Required action - Write the records below out in full, character for character, with no pictures.

Stored entries:
=-=-=-=-=

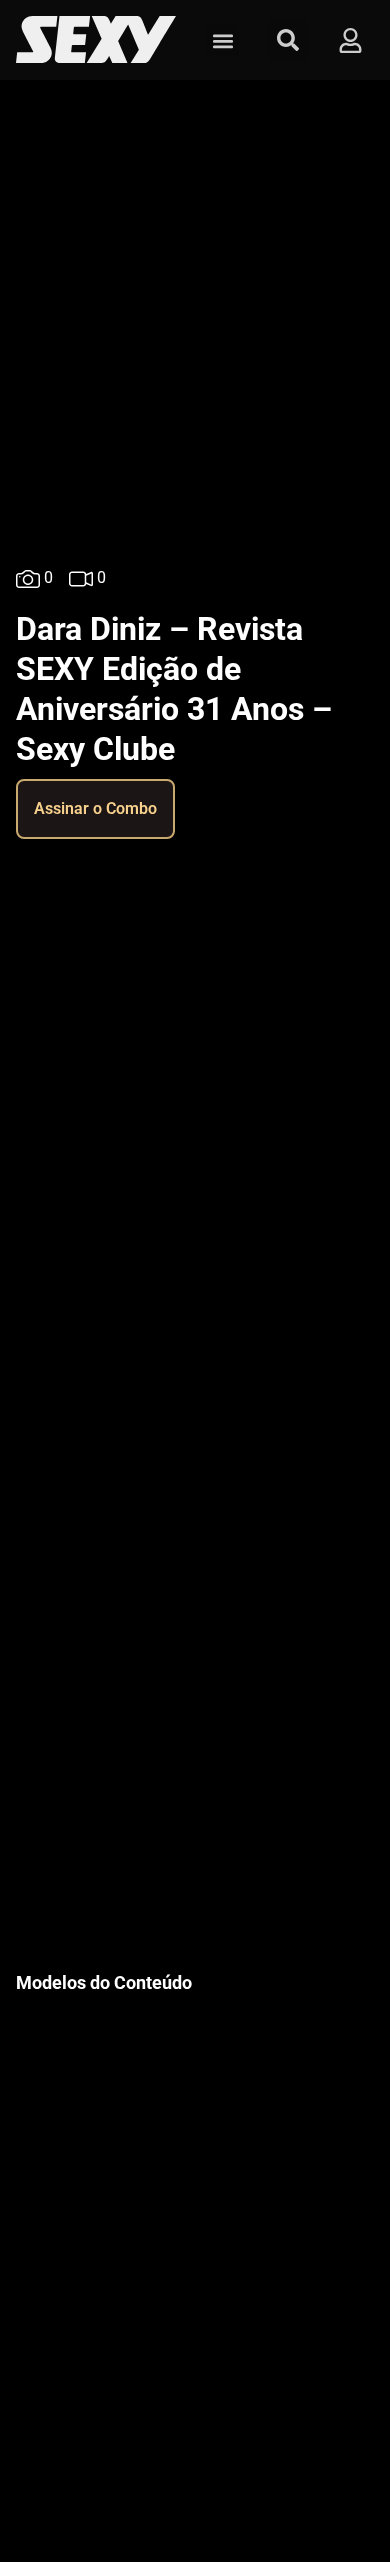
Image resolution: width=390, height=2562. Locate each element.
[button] (222, 40)
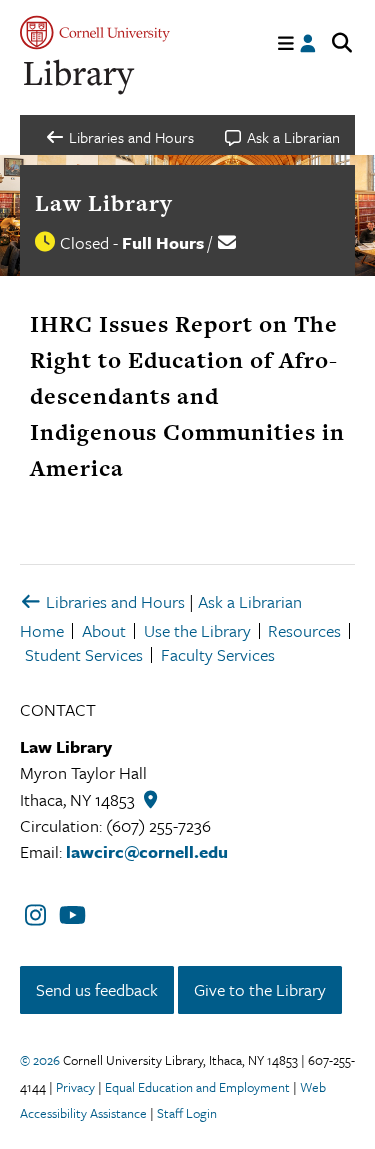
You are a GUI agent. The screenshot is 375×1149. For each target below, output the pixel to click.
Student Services (84, 654)
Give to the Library (260, 989)
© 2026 (40, 1060)
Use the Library (197, 630)
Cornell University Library (80, 77)
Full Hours (163, 242)
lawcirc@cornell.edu (147, 851)
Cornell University (95, 32)
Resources (304, 630)
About (104, 630)
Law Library (104, 203)
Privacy (75, 1087)
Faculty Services (218, 654)
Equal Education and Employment (197, 1087)
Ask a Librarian (250, 601)
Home (42, 630)
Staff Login (187, 1113)
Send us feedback (97, 989)
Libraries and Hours (113, 601)
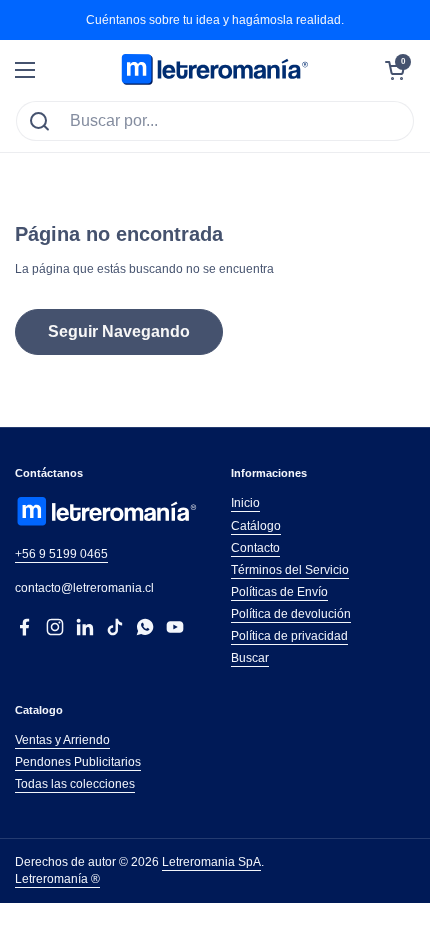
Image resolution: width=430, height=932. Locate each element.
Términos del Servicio (290, 570)
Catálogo (256, 526)
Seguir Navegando (119, 331)
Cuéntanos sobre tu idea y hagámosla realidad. (215, 20)
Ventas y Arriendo (62, 740)
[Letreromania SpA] (215, 70)
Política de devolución (291, 614)
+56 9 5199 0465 (61, 554)
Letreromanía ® (57, 879)
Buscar (250, 658)
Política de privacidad (289, 636)
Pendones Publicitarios (78, 762)
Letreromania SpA (211, 862)
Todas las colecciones (75, 784)
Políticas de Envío (279, 592)
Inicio (245, 503)
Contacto (255, 548)
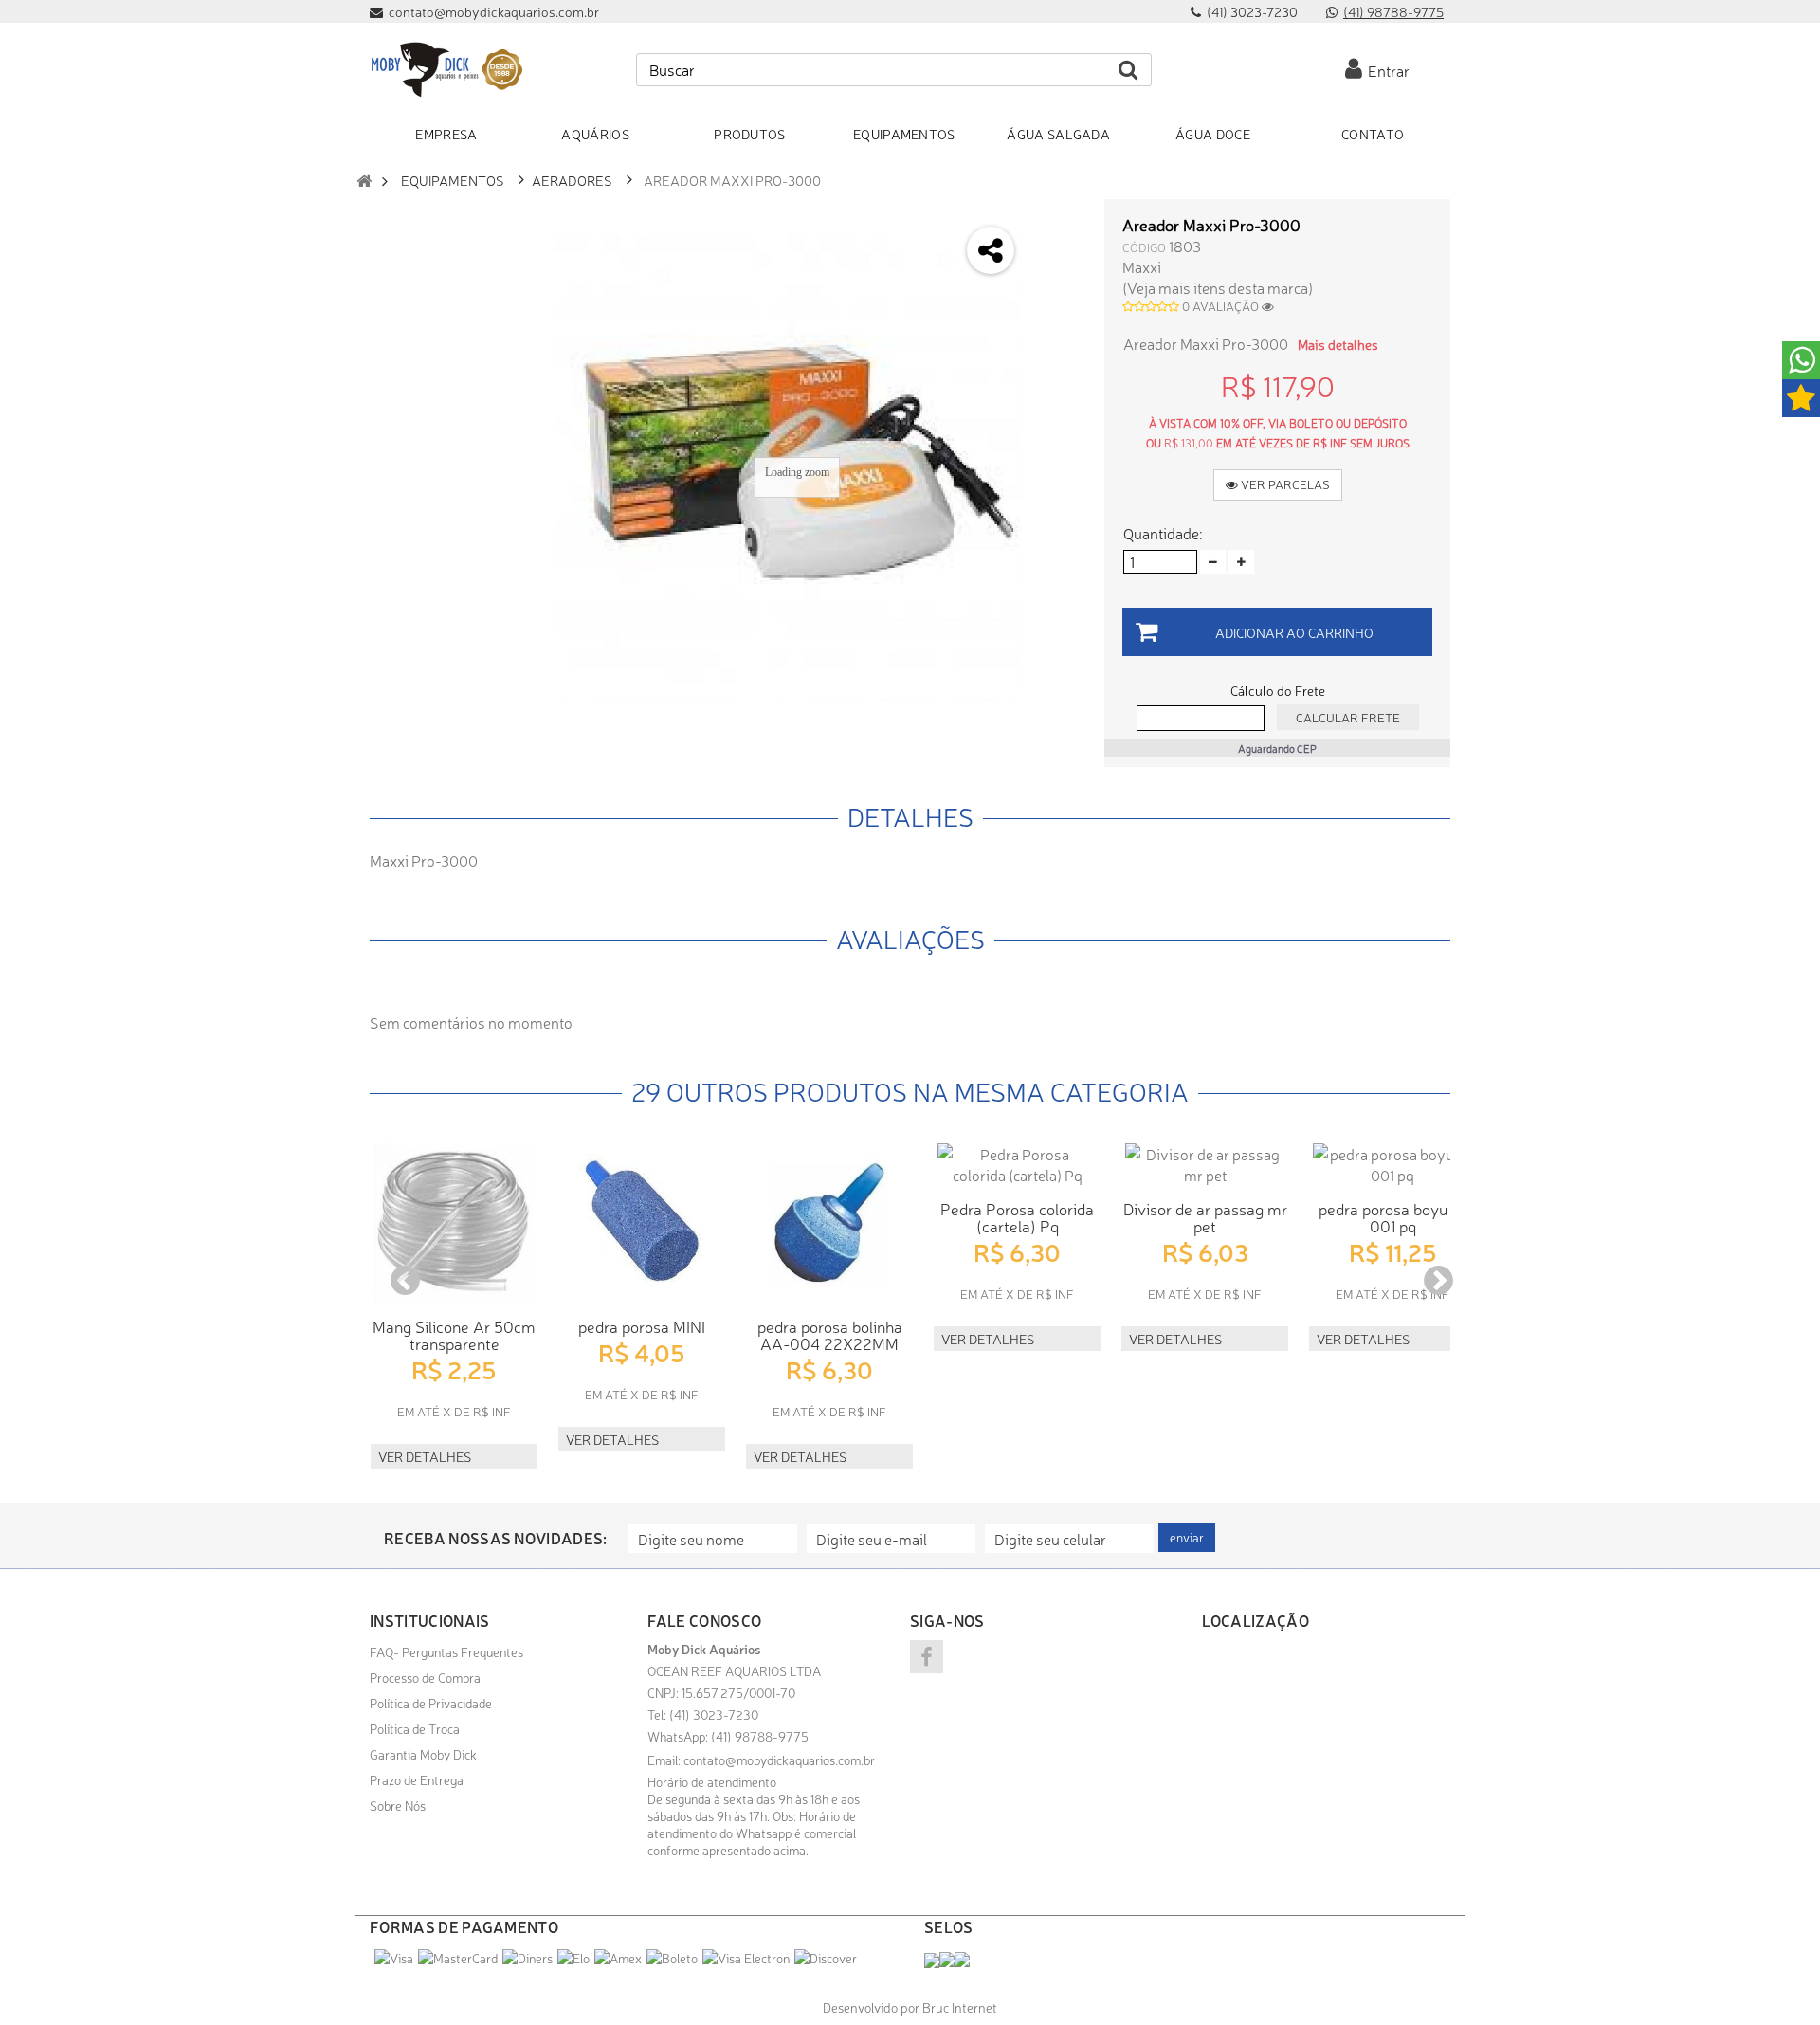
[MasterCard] (458, 1957)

=-=-=-=-=

Reply to the task -
Image resolution: width=390, height=2562. Locate each element.
[button] (222, 40)
You are a GUI agent. The screenshot is 375×1149. For each target below, output the pixel to click.
Student Services (84, 654)
Give to the Library (260, 989)
© 2026 (40, 1060)
Use the Library (197, 630)
Cornell University Library (80, 77)
Full Hours (163, 242)
lawcirc@cornell.edu (147, 851)
Cornell University (95, 32)
Resources (304, 630)
About (104, 630)
Law Library (104, 203)
Privacy (75, 1087)
Faculty Services (218, 654)
Equal Education and Employment (197, 1087)
Ask a Librarian (250, 601)
Home (42, 630)
Staff Login (187, 1113)
Send us feedback (97, 989)
Libraries and Hours (113, 601)
Image resolution: width=430, height=932. Locate each element.
Términos del Servicio (290, 570)
Catálogo (256, 526)
Seguir Navegando (119, 331)
Cuéntanos sobre tu idea y hagámosla realidad. (215, 20)
Ventas y Arriendo (62, 740)
[Letreromania SpA] (215, 70)
Política de devolución (291, 614)
+56 9 5199 0465 (61, 554)
Letreromanía ® (57, 879)
Buscar (250, 658)
Política de privacidad (289, 636)
Pendones Publicitarios (78, 762)
Letreromania SpA (211, 862)
Todas las colecciones (75, 784)
Políticas de Envío (279, 592)
Inicio (245, 503)
Contacto (255, 548)
[MasterCard] (458, 1957)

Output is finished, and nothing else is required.